Great princes actes I vse to royalize,And from the Stigian flouds their fame to saue,
And in the Cristall mirror of the skies,
With wits faire Diamond I their praise ingraue:
By me Alcmenas sonne is made deuine,
And faire Calisto turned to a Beare
Now in the Starrie firmament doth shine,
And with her light adornes this Hemysphere,
And I will raise to heauen this noble dame,
Aboue the purest Element of fire,
And lo in Starres characterize hir fame,
That time shall not her glories date expire,
And yet my heart in pittie takes remorse,
For her deare soule and bodies late diuorse.
QVATORZIAN. 2 Melpomene.
Knowing her life what shall I sound her praise?Or musing of her death fall in a sounde?
Shall I recorde her fame in my sweete laies?
Or by my sorrow make her death renownde?
I know not what to doe, I am amazde,
I wander in a Laborinth of woes,
Her praise alreadie through the world is blazd,
And now her death with greefe I must disclose;
Wherefore I register her death with teares,
Which doe turne blacke with sorrowe in the fall,
Wringing my handes renting my golden heares,
And with these reliques grace her funerall,
Exclaming thus with euerlasting cries,
Vertue grows sicke, shame liues, true honor dies.
QVATORZAIN. 3 Thalia.
I that in Princes Pallaces was bred,And did delight in euerie comicke sport,
Whose daintie feete on carpets vsde to treade,
And dance the measures statly in the court,
Will turne my mirthfull songs to dolefull cries,
And fill with teares the Heliconian brooke,
My louely cheekes besmeard with weeping eyes,
Like fleshlesse deathes Anatomie I looke,
For she that brought new reuels out of France,
When she returned to her natiue soyle,
Who sought my glory chiefly to aduance,
Hath now by death receiued a fatall foile,
Thus by her losse I am compeld to rue
That she to soone hath bid the world adewe.
QVATORZAIN. 4 Euterpe.
Come sisters let vs sing sad roundelaies,And strew green Cypres boughs vpō hir Tombe
Crowning her image with immortall bayes,
Oh sacred ofspring of Latonas wombe,
Play on thy seauen-strunge harpe and sadly warble,
The wailefull murmur of celestiall spheares,
And while thou doest engraue her fame in marble,
Ile digge her graue with showres of sacred teares;
My pipe shall make the stones to weepe for pitte,
As great Amphions Lyre did make them dance,
To build againe the ruynes of that Citie,
Which did maintaine the Grecian puisance,
And yet not Thebes but Troynouant shall mourne
For her whose flesh to Elements did turne.

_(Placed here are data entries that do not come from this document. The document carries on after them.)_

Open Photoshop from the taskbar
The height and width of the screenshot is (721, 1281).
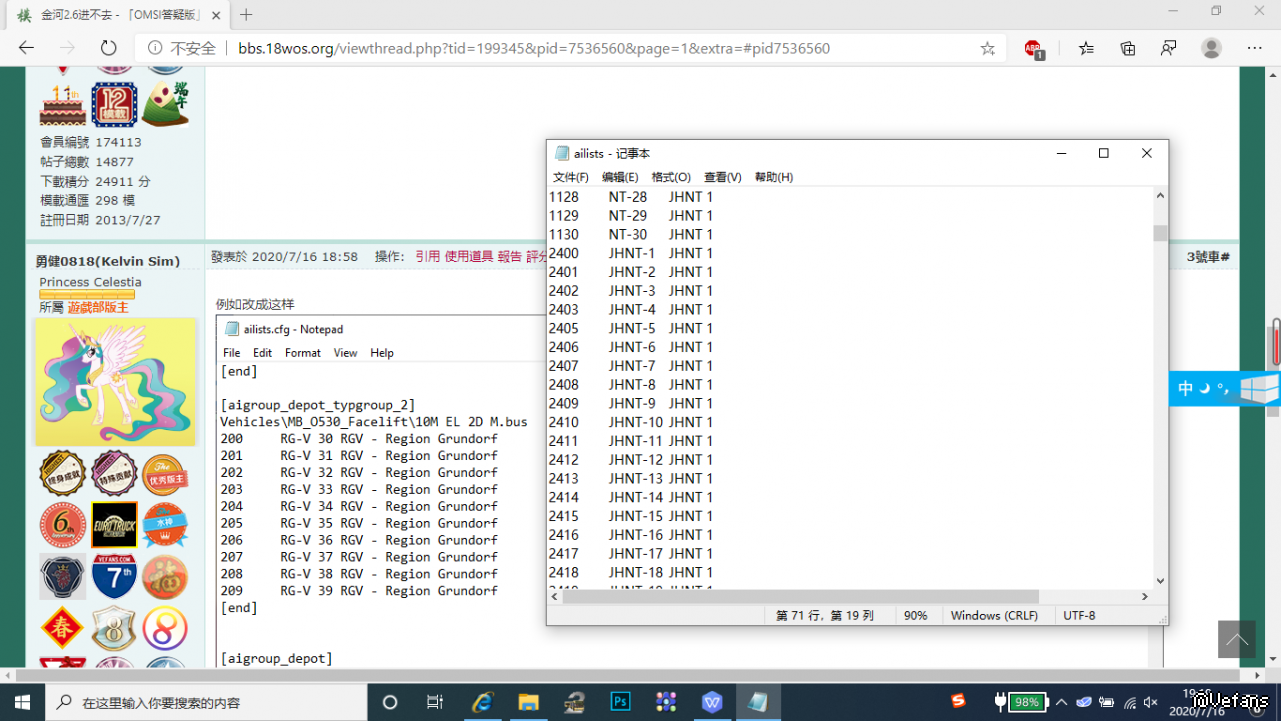point(620,702)
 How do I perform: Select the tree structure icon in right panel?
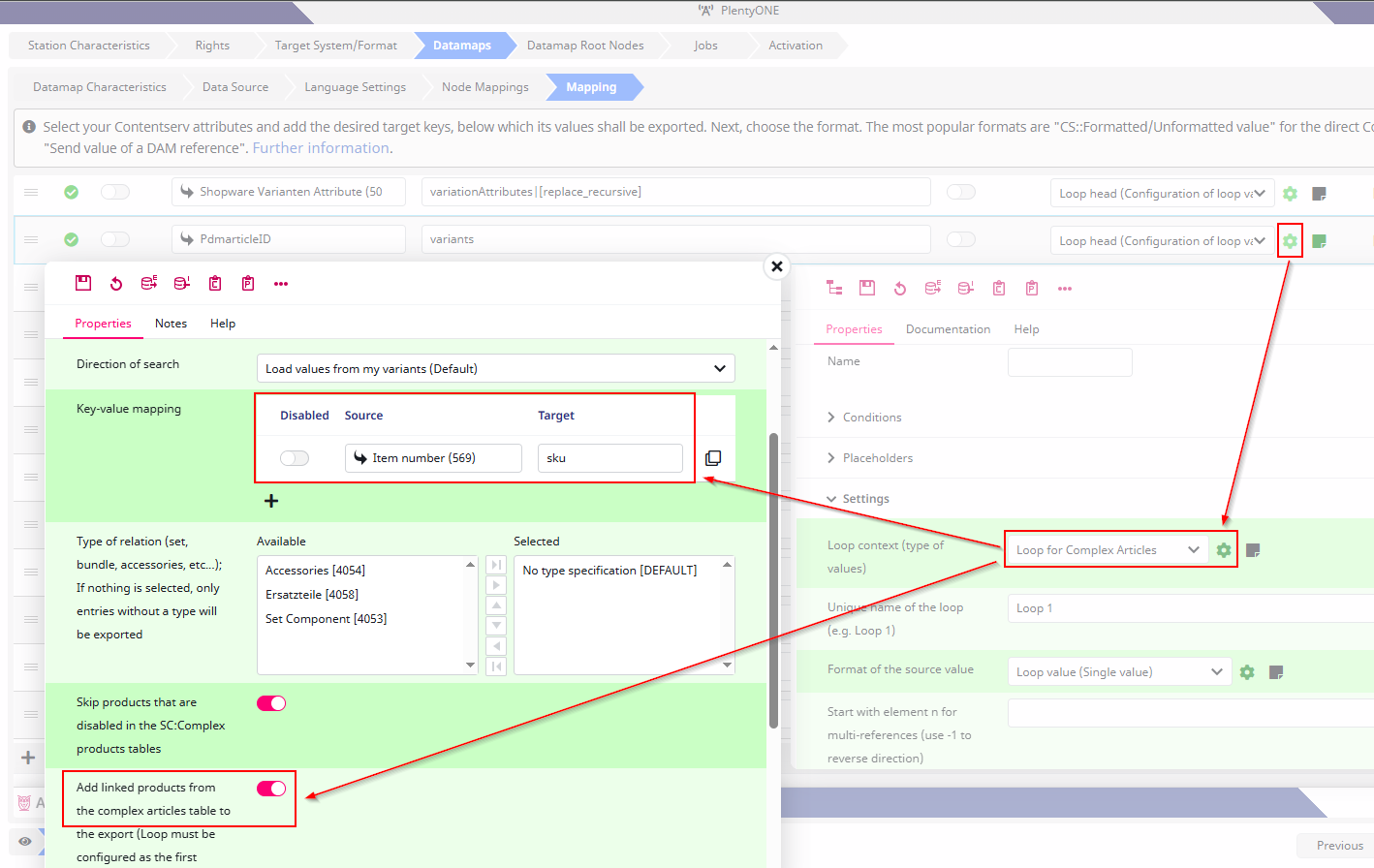coord(834,288)
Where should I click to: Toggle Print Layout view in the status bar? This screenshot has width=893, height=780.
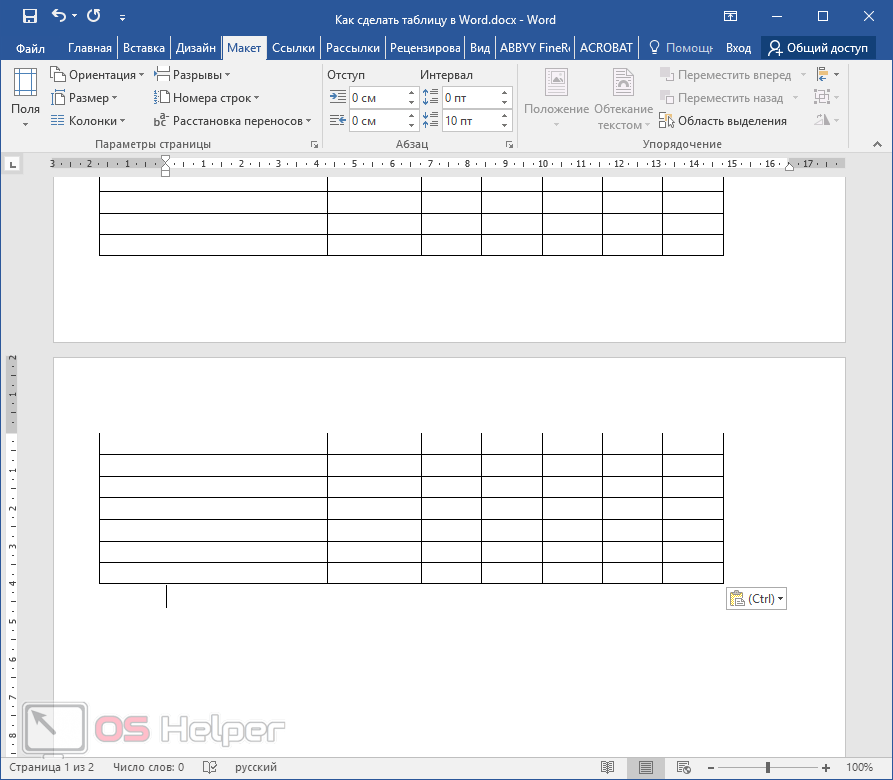(645, 767)
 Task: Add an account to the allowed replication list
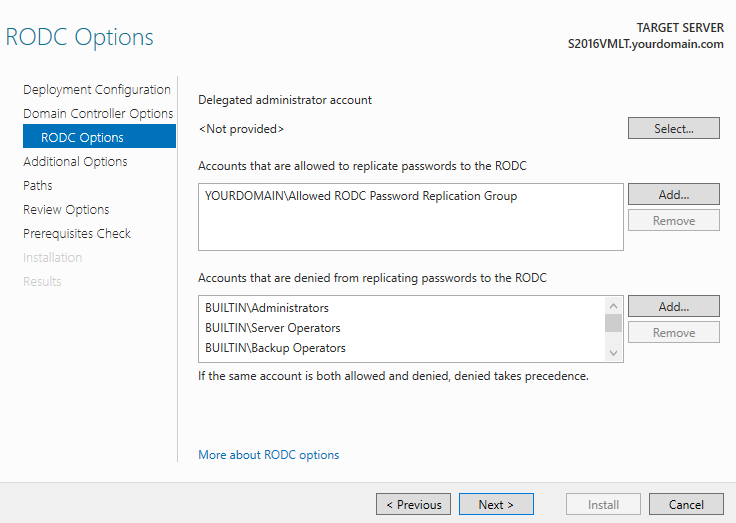click(x=673, y=195)
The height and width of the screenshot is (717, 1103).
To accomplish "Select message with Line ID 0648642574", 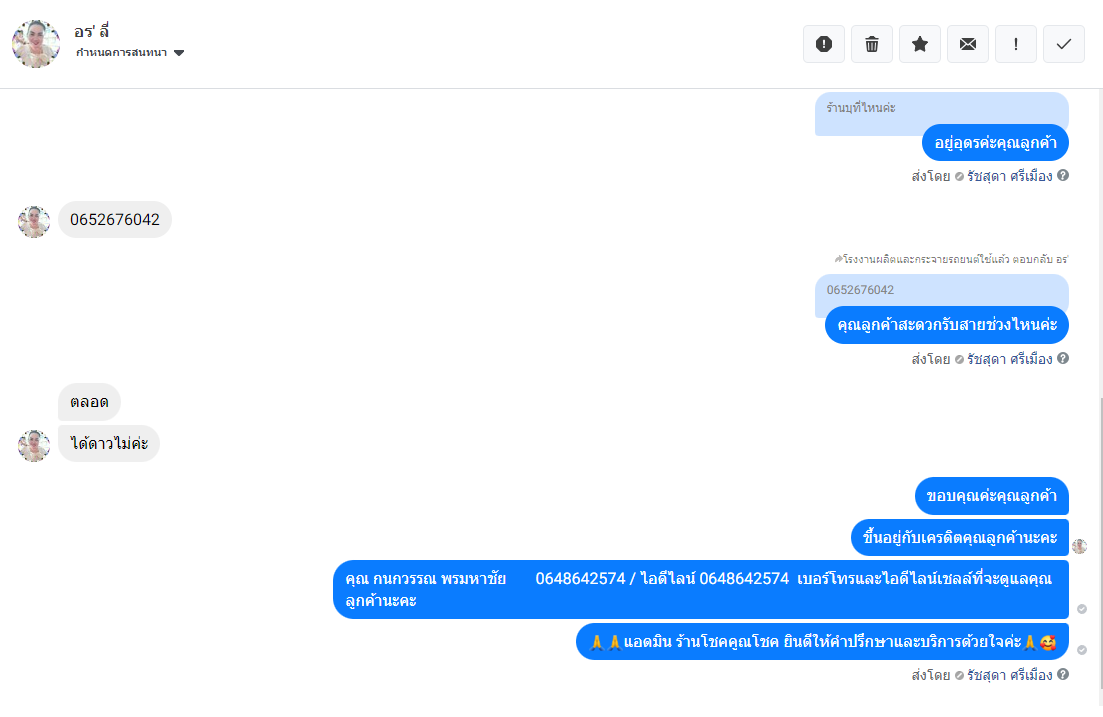I will pos(701,590).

QVATORZAIN. 5 Terpsichore.
VVhat dolefull Diapason shall I make,What mournfull songs of sorrow shall I sing
What comfort in sweete Musicke can I take,
Sith death hath broke this Ladies vitall string:
My sacred Lyre that did resound of yore,
Celestiall harmony, like Phœbus Lute,
Such ioyfull accents now shall sound no more,
For inward sorrow makes our consort mute;
Sith death hath broke that string that did vnite
In mutuall loue her bodie and her soule,
My dulcimers shall make no more delight
And I will liue in euerlasting dole
For how can Musicke solace humaine eares,
Whē strings are broke & harts are drownd in tears
QVATORZAIN. 6. Erato.
Ye that like Iulius Cæsar seeke to measure,The spacious clymates of the centred round,
To fish for kingdomes and to purchase treasure,
Oppose your liues to euerie fatall wound:
Behold euen in the map of my sad face,
A true Cosmographie of humane woes,
For since foule death his Trophees heare did place,
In quiet rest I neuer could repose,
Vnto th'Antarticke Pole what need ye saile,
At home in safetie better may yee sleepe,
Consider by her death your flesh is fraile,
Sit downe by me vppon these rockes and weepe,
For Albion now more sorrowes doth containe,
Then there is wealth in all the Ocean mayne.
QVATORZAIN. 7 Calliope.
Were it nor that Eliza did reuiue,My drooping spirits that are like to perish,
If that worlds myrrour onely she aliue,
Did not with bountie still my Poems cherish,
I should goe languish in some obscure caue,
Or with rude Satyres, & wood-nymphs should dwel
Learning should lie in base Obliuions graue,
And flow no more from Aganippe well:
But since this Ladies soule is vanished,
Out of this world (her corps to death enthrald)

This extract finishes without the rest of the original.